_Recorded information_:

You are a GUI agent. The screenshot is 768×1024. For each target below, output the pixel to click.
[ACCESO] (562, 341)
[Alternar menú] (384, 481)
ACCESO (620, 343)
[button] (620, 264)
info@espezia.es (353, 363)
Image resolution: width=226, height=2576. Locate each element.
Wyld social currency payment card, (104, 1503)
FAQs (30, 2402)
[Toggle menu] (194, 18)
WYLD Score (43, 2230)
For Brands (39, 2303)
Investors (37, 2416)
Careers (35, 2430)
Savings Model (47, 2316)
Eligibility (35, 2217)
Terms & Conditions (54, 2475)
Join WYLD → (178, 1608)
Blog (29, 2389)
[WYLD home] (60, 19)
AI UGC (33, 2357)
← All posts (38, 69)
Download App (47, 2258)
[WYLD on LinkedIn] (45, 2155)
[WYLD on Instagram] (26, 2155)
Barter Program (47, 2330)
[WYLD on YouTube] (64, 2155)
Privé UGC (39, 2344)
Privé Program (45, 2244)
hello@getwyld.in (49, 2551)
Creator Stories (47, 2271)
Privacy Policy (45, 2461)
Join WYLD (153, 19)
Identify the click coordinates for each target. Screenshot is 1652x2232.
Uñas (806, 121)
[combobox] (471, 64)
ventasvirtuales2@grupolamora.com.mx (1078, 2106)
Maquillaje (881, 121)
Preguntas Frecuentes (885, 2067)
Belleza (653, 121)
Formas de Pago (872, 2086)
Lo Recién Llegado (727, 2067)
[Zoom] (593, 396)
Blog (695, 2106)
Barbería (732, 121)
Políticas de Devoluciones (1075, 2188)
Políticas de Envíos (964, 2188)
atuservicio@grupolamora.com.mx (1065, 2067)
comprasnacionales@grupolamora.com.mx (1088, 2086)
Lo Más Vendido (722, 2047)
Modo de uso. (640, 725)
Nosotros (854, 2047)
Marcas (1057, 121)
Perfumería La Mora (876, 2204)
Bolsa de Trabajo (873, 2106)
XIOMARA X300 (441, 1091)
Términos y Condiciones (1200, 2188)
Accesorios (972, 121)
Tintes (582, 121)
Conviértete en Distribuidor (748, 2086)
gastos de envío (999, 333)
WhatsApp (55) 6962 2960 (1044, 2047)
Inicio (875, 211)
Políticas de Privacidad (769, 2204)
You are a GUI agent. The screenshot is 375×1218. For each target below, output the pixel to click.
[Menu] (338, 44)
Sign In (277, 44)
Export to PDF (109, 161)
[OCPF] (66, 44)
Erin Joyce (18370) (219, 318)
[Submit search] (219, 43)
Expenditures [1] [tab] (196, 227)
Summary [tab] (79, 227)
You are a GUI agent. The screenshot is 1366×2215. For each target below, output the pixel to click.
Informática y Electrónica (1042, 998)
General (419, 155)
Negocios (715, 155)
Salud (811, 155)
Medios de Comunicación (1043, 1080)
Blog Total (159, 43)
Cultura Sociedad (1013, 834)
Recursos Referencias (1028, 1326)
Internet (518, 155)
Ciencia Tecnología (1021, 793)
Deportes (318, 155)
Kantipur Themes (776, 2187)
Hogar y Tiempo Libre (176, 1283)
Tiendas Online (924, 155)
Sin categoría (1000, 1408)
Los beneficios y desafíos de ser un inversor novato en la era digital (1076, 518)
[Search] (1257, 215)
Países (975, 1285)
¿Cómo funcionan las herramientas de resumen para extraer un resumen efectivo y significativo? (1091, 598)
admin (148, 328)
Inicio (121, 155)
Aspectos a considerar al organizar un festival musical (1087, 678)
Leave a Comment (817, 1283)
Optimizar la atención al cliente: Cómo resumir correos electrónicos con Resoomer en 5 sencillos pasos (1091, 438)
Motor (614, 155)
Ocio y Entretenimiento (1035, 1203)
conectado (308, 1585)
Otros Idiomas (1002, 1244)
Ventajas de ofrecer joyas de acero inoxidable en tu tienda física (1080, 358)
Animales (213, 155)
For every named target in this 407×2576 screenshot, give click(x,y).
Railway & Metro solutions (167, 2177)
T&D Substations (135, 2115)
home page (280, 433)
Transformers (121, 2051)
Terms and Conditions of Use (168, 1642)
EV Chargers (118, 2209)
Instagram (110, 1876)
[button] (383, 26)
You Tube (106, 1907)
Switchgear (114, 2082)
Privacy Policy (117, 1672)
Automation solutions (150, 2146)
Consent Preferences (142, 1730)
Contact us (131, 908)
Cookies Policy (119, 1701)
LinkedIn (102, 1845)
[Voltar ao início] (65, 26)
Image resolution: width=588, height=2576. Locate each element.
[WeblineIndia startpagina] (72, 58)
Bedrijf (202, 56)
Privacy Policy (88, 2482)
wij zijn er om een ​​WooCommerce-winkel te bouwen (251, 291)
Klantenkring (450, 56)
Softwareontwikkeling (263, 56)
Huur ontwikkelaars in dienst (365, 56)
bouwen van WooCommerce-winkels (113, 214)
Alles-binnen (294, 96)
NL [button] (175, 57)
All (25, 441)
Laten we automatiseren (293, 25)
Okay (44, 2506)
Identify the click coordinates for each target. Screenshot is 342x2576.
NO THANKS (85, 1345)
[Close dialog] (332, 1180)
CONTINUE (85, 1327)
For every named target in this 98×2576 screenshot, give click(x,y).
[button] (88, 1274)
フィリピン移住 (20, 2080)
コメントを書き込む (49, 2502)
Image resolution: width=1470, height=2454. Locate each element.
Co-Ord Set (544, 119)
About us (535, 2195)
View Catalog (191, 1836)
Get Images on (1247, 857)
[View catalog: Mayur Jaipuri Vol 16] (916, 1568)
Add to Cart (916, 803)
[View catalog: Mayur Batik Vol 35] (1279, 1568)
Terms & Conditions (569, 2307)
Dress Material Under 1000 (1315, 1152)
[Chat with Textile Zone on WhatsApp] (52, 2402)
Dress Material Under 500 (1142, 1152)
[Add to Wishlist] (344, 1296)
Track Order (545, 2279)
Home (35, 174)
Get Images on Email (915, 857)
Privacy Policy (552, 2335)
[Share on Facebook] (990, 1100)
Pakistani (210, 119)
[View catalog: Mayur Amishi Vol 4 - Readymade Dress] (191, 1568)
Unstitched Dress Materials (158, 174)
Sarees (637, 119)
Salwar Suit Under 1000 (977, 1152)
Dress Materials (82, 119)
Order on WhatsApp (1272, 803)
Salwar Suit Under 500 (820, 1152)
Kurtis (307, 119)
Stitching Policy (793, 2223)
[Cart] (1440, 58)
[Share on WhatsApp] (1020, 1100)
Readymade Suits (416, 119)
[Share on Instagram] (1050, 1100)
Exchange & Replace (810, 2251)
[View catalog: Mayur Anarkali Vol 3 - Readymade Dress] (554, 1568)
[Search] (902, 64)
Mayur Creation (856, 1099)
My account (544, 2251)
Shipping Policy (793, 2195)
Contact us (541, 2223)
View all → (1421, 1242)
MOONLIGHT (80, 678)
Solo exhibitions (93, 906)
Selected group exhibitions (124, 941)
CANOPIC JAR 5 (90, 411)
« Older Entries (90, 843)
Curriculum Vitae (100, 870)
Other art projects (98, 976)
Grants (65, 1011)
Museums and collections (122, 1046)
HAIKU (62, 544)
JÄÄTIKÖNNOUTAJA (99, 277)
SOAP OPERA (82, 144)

_What you should do_: Everything starting at the line containing "Download App (47, 2258)" and ending at the line containing "Hogar y Tiempo Libre (176, 1283)" in the records above should be repeated exactly, and only that.

_Completed exercise_:
Download App (47, 2258)
[WYLD on LinkedIn] (45, 2155)
[WYLD on Instagram] (26, 2155)
Barter Program (47, 2330)
[WYLD on YouTube] (64, 2155)
Privé UGC (39, 2344)
Privé Program (45, 2244)
hello@getwyld.in (49, 2551)
Creator Stories (47, 2271)
Privacy Policy (45, 2461)
Join WYLD (153, 19)
Identify the click coordinates for each target. Screenshot is 1652x2232.
Uñas (806, 121)
[combobox] (471, 64)
ventasvirtuales2@grupolamora.com.mx (1078, 2106)
Maquillaje (881, 121)
Preguntas Frecuentes (885, 2067)
Belleza (653, 121)
Formas de Pago (872, 2086)
Lo Recién Llegado (727, 2067)
[Zoom] (593, 396)
Blog (695, 2106)
Barbería (732, 121)
Políticas de Devoluciones (1075, 2188)
Políticas de Envíos (964, 2188)
atuservicio@grupolamora.com.mx (1065, 2067)
comprasnacionales@grupolamora.com.mx (1088, 2086)
Lo Más Vendido (722, 2047)
Modo de uso. (640, 725)
Nosotros (854, 2047)
Marcas (1057, 121)
Perfumería La Mora (876, 2204)
Bolsa de Trabajo (873, 2106)
XIOMARA X300 (441, 1091)
Términos y Condiciones (1200, 2188)
Accesorios (972, 121)
Tintes (582, 121)
Conviértete en Distribuidor (748, 2086)
gastos de envío (999, 333)
WhatsApp (55) 6962 2960 (1044, 2047)
Inicio (875, 211)
Políticas de Privacidad (769, 2204)
You are a GUI agent. The screenshot is 375×1218. For each target below, output the pixel to click.
[Menu] (338, 44)
Sign In (277, 44)
Export to PDF (109, 161)
[OCPF] (66, 44)
Erin Joyce (18370) (219, 318)
[Submit search] (219, 43)
Expenditures [1] [tab] (196, 227)
Summary [tab] (79, 227)
You are a GUI agent. The screenshot is 1366×2215. For each target below, output the pixel to click.
Informática y Electrónica (1042, 998)
General (419, 155)
Negocios (715, 155)
Salud (811, 155)
Medios de Comunicación (1043, 1080)
Blog Total (159, 43)
Cultura Sociedad (1013, 834)
Recursos Referencias (1028, 1326)
Internet (518, 155)
Ciencia Tecnología (1021, 793)
Deportes (318, 155)
Kantipur Themes (776, 2187)
Hogar y Tiempo Libre (176, 1283)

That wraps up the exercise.